--- start of Extracted records ---

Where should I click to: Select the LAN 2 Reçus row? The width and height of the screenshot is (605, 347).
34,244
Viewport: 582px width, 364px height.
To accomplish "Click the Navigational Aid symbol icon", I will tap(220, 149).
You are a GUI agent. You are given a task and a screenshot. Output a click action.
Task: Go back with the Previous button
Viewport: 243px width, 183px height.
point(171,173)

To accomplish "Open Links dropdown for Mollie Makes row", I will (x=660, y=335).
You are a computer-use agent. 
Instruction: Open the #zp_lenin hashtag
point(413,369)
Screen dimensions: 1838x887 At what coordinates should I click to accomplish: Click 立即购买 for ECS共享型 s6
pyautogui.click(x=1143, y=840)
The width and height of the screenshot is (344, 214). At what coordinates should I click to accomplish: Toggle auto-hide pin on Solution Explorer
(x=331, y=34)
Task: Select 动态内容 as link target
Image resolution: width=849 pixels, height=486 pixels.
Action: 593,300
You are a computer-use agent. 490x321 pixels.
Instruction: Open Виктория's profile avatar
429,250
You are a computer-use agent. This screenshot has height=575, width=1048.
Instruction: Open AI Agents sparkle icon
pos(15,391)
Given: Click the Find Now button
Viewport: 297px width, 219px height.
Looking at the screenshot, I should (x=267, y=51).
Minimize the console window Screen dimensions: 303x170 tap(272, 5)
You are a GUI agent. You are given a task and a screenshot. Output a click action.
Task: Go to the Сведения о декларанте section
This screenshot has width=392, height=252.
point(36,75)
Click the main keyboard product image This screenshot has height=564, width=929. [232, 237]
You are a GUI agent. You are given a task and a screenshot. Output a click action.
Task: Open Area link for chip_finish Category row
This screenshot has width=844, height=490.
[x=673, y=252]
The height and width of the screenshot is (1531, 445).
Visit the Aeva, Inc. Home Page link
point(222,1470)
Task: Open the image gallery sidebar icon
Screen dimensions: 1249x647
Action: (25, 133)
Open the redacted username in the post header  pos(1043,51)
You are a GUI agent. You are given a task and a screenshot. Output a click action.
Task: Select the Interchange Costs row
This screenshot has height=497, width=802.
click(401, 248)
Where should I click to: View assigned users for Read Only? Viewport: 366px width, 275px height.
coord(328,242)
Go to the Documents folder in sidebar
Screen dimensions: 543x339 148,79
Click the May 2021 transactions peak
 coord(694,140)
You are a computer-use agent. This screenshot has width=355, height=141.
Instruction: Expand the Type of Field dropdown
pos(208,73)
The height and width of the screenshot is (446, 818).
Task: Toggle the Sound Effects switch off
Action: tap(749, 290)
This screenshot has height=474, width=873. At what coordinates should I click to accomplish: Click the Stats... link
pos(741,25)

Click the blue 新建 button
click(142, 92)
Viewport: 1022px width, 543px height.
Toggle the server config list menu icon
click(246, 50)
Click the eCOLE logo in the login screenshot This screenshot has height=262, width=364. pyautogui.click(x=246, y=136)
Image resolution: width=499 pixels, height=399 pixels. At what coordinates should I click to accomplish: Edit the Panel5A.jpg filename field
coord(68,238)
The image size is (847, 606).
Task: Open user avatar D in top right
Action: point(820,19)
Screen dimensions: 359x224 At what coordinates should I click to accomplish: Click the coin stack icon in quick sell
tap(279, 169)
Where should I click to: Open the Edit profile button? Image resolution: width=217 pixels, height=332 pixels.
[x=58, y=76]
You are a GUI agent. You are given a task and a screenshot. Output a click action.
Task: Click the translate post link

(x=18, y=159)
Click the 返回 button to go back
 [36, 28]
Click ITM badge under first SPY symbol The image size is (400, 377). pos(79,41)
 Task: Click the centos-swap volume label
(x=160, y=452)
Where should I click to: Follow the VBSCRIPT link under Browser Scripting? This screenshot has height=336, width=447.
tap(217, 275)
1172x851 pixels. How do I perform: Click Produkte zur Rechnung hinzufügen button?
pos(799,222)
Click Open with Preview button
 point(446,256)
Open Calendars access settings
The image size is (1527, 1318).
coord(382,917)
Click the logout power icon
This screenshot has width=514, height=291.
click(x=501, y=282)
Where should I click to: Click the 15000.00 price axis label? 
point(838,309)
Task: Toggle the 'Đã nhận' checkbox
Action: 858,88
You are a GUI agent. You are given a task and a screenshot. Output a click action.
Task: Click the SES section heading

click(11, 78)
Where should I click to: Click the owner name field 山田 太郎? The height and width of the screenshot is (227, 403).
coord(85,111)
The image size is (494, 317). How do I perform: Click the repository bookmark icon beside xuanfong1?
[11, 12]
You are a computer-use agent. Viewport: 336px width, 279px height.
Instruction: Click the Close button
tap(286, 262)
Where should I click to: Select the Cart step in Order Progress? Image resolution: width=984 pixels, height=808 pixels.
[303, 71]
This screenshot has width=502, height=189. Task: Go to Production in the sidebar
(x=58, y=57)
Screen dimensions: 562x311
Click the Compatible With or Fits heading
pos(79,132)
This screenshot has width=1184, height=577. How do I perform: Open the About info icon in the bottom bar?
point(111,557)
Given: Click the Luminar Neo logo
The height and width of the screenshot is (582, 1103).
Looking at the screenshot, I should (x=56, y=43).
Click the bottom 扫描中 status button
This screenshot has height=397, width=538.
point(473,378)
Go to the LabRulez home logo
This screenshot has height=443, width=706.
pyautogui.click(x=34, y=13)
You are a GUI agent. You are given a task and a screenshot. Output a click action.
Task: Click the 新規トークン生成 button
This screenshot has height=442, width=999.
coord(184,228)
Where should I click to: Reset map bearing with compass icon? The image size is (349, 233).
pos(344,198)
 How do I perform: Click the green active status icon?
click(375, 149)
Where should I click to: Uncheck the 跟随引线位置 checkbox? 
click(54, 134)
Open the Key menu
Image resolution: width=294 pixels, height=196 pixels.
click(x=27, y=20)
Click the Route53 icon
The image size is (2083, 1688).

--- end of Extracted records ---

» **The problem**: Rewrite the part of the records that opens with the line containing "Go to the Documents folder in sidebar" and closes with the line containing "Click the eCOLE", swapping "dropdown" for "drop-down list" and keeping everything else the same.

» **Task result**:
Go to the Documents folder in sidebar
Screen dimensions: 543x339 148,79
Click the May 2021 transactions peak
 coord(694,140)
You are a computer-use agent. This screenshot has width=355, height=141.
Instruction: Expand the Type of Field drop-down list
pos(208,73)
The height and width of the screenshot is (446, 818).
Task: Toggle the Sound Effects switch off
Action: tap(749, 290)
This screenshot has height=474, width=873. At what coordinates should I click to accomplish: Click the Stats... link
pos(741,25)

Click the blue 新建 button
click(142, 92)
Viewport: 1022px width, 543px height.
Toggle the server config list menu icon
click(246, 50)
Click the eCOLE logo in the login screenshot This screenshot has height=262, width=364. pyautogui.click(x=246, y=136)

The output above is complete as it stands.